The Premier League season ends tomorrow. Manchester City are champions, deservedly so, and my Chelsea is most likely to finish fifth and miss out on the Champions League competition next year. Our manager, Antonio Conte, will pack his bags and leave Stamford Bridge, yet another manager who couldn’t get on with the club’s top officials. It has been a frustrating year for Blues fans.



Sunday, May 06, 2018

Waiting on the Ghost of Edward R. Murrow

“Capitalism is like poisoned honey. People swarm to it like bees.” Arundhati Roy, The Ministry of Utmost Happiness

Hypocrisy is lodged deep in the American character. We proclaimed that all men are created equal, but put millions of African men (and women and children, too) in bondage; we freak out over the possibility that Russia interfered in our election process, as dubious and corrupt as that money-drenched process is, when the US has for decades interfered in the elections of nations around the globe; we spend more money on the military and intelligence services and domestic security than any country on earth, and yet our president loses his shit over the possibility that a few hundred Central American refugees might “overwhelm” our border.

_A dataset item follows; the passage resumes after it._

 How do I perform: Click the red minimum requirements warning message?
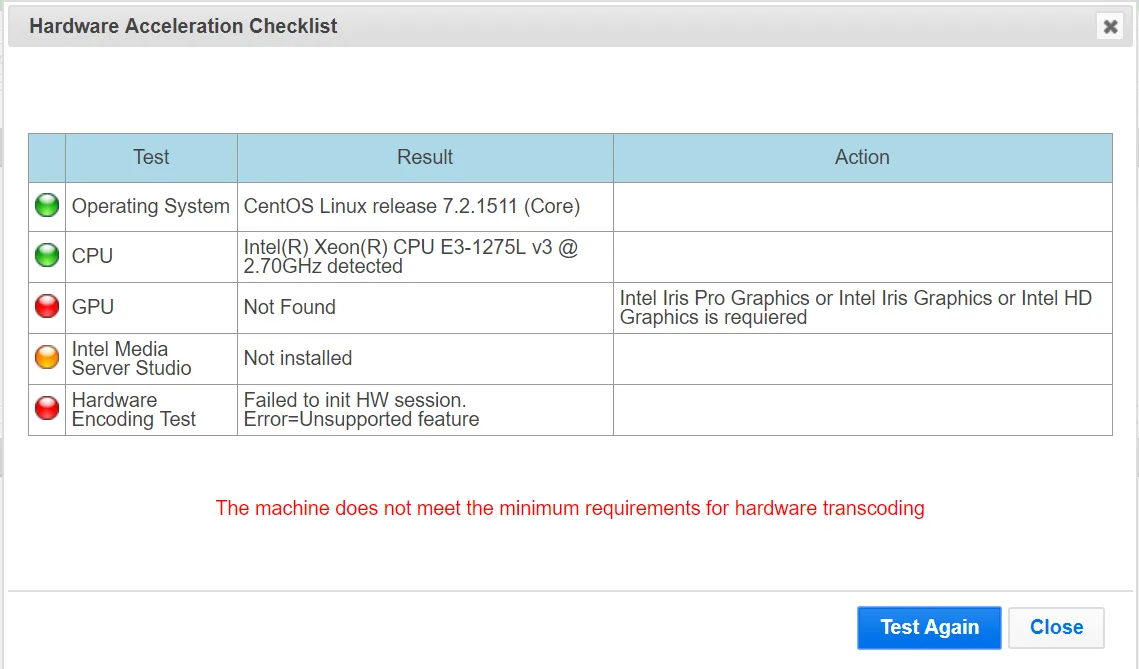570,508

If you get your information about the world from the American corporate media, you might believe that the only major problems we face are high taxes (always too high), threats from Iran, Venezuela, and North Korea, Putin, Robert Mueller, and Stormy Daniels. Poverty, racism, perverse and destructive income inequality, climate change, Fukushima, the murder of unarmed peaceful protesters by the Israeli army, not worth covering. It’s all spin and counterspin, PR flackery, truth-killing, obfuscating statements from nitwits like Sarah Huckabee Sanders, and fawning servility from people who call themselves journalists. Superpower? The world’s most wonderful democracy? Land of the free, home of the brave?

The drums of war are beating again. Trump threatens to pull the US out of the Joint Comprehensive Plan of Action, also known as the Iran Nuclear Deal, while Bibi Netanyahu, the corrupt and murderous Israeli Prime Minister, makes a hyperbolic presentation suggesting that Iran is poised to seize control over the entire Middle East, and wipe Israel from the map. Never mind that Israel has a nuclear stockpile, plus the unequivocal support of the US military, Iran is the key threat to peace in the region. Forget the fact that the JCPOA appears to be working, and that Iran is said to be complying with its terms, Trump still wants to pull out and make Iran pay a terrible price, whatever that means. Trump obviously hasn’t troubled himself to read the JPCOA or have someone explain its basic terms to him with graphics. I doubt Trump could find Iran on a map.

Short Takes:

Trump is now apparently denying that he had sex with former adult film star “Stormy Daniels,” though the Orange Menace clings to his accusation that Daniels violated a non-disclosure agreement. If Trump and Stormy didn’t do the big nasty, why was an NDA required?

I came across this quote in Ibram X. Kendi’s brilliant history, Stamped from the Beginning: “Faced with an empty national treasury, erratic trade policies, international disrespect, and fears of the union falling apart…” this was America in 1787. Sounds familiar.

What became of all the furor over Trump’s tax returns? Is the IRS “audit” of his returns completed? If not, this must be the longest and most comprehensive audit in the history of the IRS.

Trump seems to have a very difficult time securing competent legal representation. On the other hand, what self-respecting lawyer would want anything to do with a man who lies about everything, all the time, and whose closet is stacked with skeletons?

Congratulations to our friend, Nomi Prins, on the official release of her new book, Collusion: How Central Bankers Rigged the World. Nomi is a wonder.